The decision by Senator Gregg not to become Commerce Secretary is
the first round in a vital battle over reapportionment and redistricting. Title 13 Section 2 provides “The
Bureau [of the Census] is an agency within, and under the jurisdiction of, the
Department of Commerce.”President
Obama and his Chief of Staff lack the legal authority to move the Bureau of the
Census under the direct control of the White House, and an indirect effort to do
that – – exactly what the Obama Administration has said that it intends to do –
– is a contravention of federal law. Article I Section 2 of the Constitution makes it clear that Congress, not
the President, has the constitutional authority to define the census
process. If President Obama tries
to politically manage the census process, he is not only violating federal law
but he is also violating the Constitution.

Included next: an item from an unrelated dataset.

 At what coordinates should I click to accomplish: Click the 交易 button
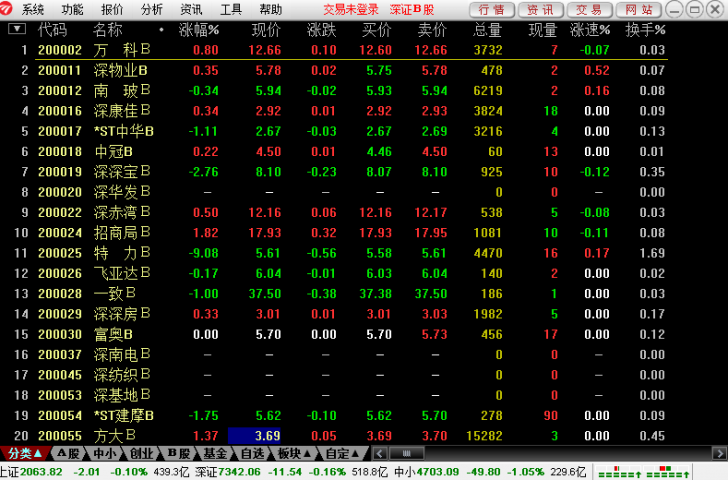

Reapportionment a zero sum game: one state’s
gain is another states loss. An
attempt to use an executive branch formula rather than an actual count to
determine how many people live in towns and counties across America will mean
that congressional seats and electoral votes will be larded out like so much
federal pork to favored parts of the nation (and those congressional seats and
electoral votes will be denied to disfavored parts of the nation.)
Reapportionment triggers redistricting.State legislatures, in most states,
draw the congressional and state legislative boundaries based on census data.
Gerrymandering – – the calculated
drawing of legislative district lines to help the party which controls the state
legislature and to hurt the party out of power – – can not only control the
partisan makeup of Congress but it control the partisan makeup of the state
legislatures.Computer software now
makes the gerrymandering process much more exact and effective.
Most
state legislators and most governors today are Democrats. If Obama usurps the independence of the
Bureau of the Census and if Democrats in state government use advanced
information technology to engage in high tech gerrymandering, the combined
effect could make the Democrat Party the permanent majority party in America
without winning a single new voter. What should conservatives do? There are three major lines of attack.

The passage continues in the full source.